Se estamos no mês em que celebramos a esperança no cristianismo, não é de se espantar que, novamente, outro texto reflita sobre esse ponto fundamental da fé cristã. Afinal, o cristianismo desde seus primórdios se mostrou como a religião da esperança. Quando Paulo, no início do seu ministério, anunciava o retorno iminente de Cristo, acreditando até mesmo que seria um dos que veriam a volta do salvador nas nuvens do céu, anunciava a esperança de que aquela perseguição e opressão que seu povo passava teria um fim. Esperava confiantemente que tudo aquilo passaria em um momento próximo e, assim, anunciava que Jesus estava às portas.

Da mesma forma, cerca de 40 anos depois das primeiras pregações paulinas, alguém de nome João escrevia o Apocalipse, um tratado de esperança que se encontra no Novo Testamento. Ao contrário do que muitas pessoas pensam, esse livro nunca teve o intuito de trazer medo para o povo de Deus e, muito menos, ser um manual que ensinava a ler os sinais dos tempos para prever quando alguma coisa aconteceria no futuro. Desde as suas primeiras páginas anuncia a razão da esperança cristã, o Cristo ressurreto que está à direita do Pai e que, no meio das igrejas, caminha e sofre juntamente com ela a perseguição que a assolava e, consolando-a, anunciava que a libertação estava para chegar.

A mensagem do Apocalipse mostrava às igrejas perseguidas do primeiro século que tal perseguição não seria para sempre, que o mal não teria a última palavra, que por mais poderoso que o Império Romano poderia parecer, Deus é aquele que reina soberano sobre toda terra, e está atento ao sofrimento de seu povo, promovendo consolo e anunciando a derrota dos opressores num futuro breve.

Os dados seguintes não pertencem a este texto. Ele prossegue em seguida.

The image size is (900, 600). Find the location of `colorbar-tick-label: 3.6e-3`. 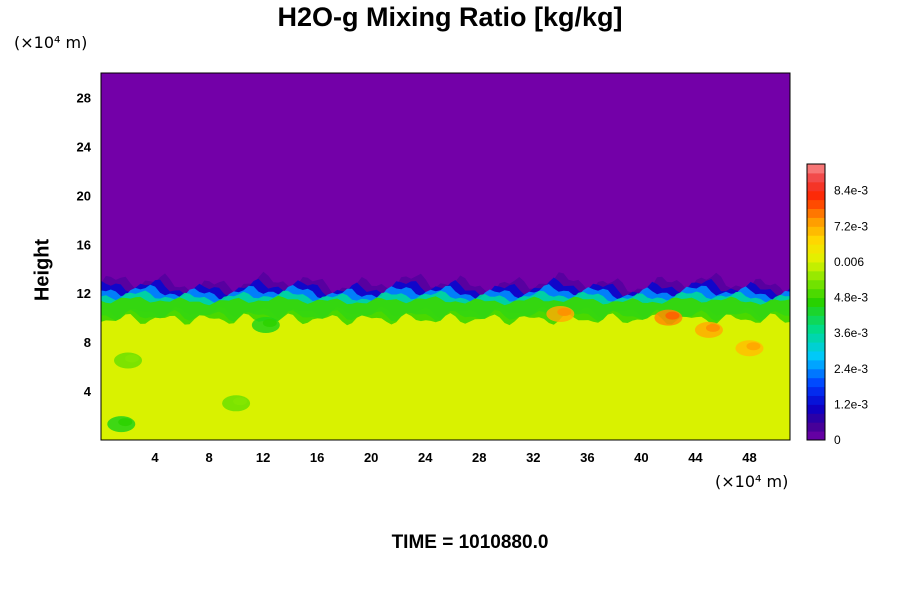

colorbar-tick-label: 3.6e-3 is located at coordinates (851, 333).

Lembrar-se da esperança cristã hoje se mostra também tarefa importante. Em um momento no qual lidamos com uma pandemia que já matou milhões de pessoas ao mesmo tempo em que temos um governo negacionista e que não demonstra o menor interesse em promover o bem-estar da população, até os mais animados começam a encarar com desânimo o futuro. Não são poucas as pessoas que pensam que tal pesadelo nunca terá fim, que a morte vencerá e que o desespero permanente é inevitável.

Diante disso, a mensagem do Apocalipse se mostra como arauto da esperança. Em Apocalipse 20,14 se afirma que a morte e o inferno serão lançados no lago de fogo. Os símbolos do inferno (o lugar da sepultura, o sheol, que na cultura do povo judeu, era para onde os mortos iam quando morriam), e do lago de fogo (símbolo para a aniquilação) utilizados por João precisam ser lidos como sinais de esperança e não de medo, como quiseram fazer os diversos folclores criados na Idade Média a respeito do inferno, como câmara de tortura para onde vão os que não são cristãos.

A esperança de que na nova criação de todas as coisas (Ap 21) não haverá mais morte (e consequentemente o lugar para onde os mortos vão) é uma mensagem poderosa que precisa ser sempre relembrada. A morte não tem a última palavra, o desespero não é quem dita o futuro. Ainda que os momentos ruins pareçam não ter fim, a esperança de que as estruturas geradoras de morte e os diversos infernos pelos quais a humanidade passa não permanecerão para sempre deve servir de motivação para que não desistamos de lutar por uma sociedade mais justa e digna. É por se ter esperança que não se deve desistir de assumir a causa dos aflitos, necessitados, pequeninos e perseguidos.

Um novo amanhã há de nascer e nele, o sol da justiça brilhará com toda sua força.